Records Start Marker
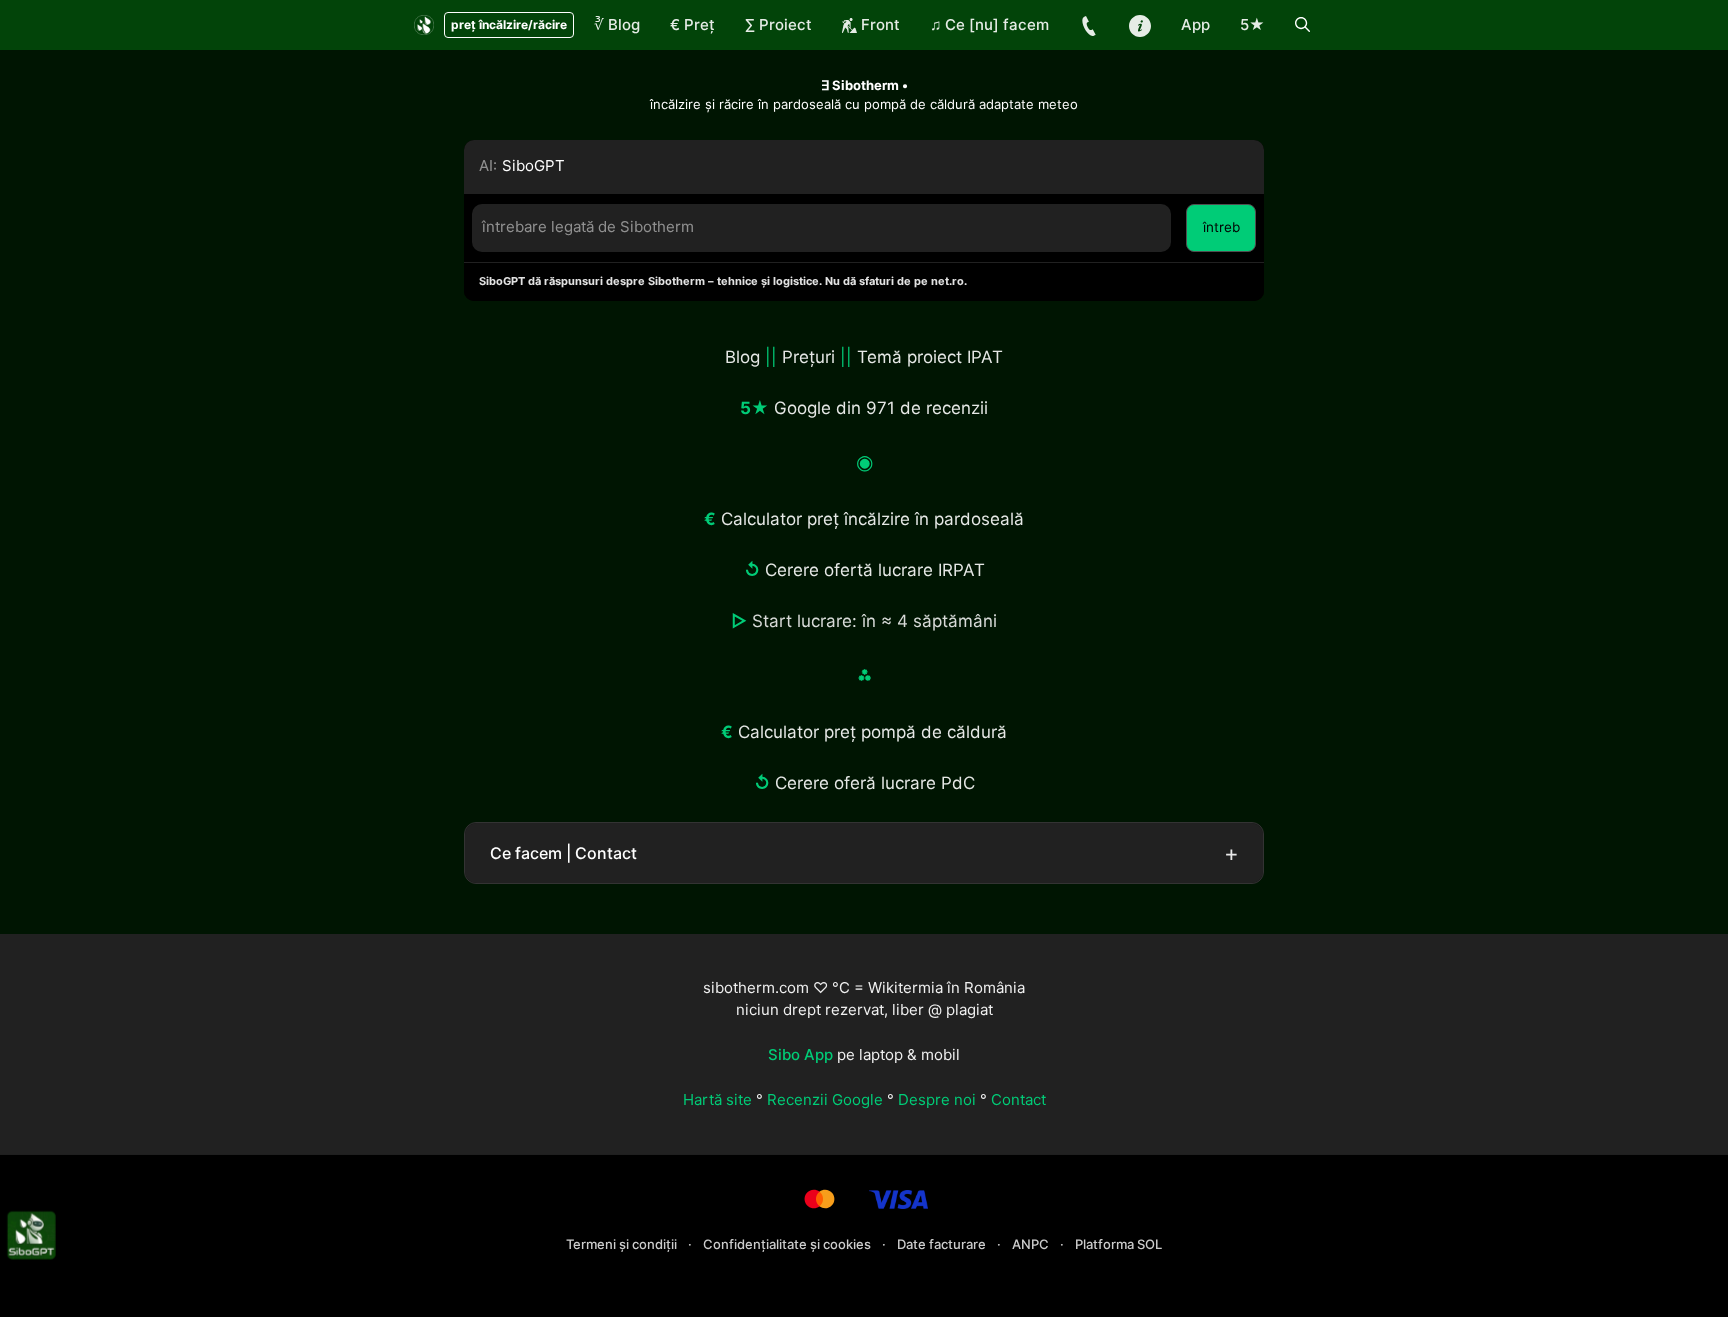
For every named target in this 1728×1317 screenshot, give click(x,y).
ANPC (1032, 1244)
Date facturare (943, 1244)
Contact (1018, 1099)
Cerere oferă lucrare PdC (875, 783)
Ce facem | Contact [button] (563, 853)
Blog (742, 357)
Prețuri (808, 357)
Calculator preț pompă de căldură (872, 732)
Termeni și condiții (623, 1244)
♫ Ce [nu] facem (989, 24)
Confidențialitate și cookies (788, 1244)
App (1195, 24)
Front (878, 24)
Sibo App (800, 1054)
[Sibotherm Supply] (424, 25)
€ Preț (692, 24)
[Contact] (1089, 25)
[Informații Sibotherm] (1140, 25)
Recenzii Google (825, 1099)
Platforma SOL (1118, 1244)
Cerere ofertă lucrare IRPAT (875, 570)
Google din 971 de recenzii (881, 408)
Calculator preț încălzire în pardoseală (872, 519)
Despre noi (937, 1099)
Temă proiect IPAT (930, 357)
Records End Marker
▸ Task brief
Return every line holding the word "Calculator" from the records.

▸ Exercise output
Calculator preț pompă de căldură (872, 732)
Calculator preț încălzire în pardoseală (872, 519)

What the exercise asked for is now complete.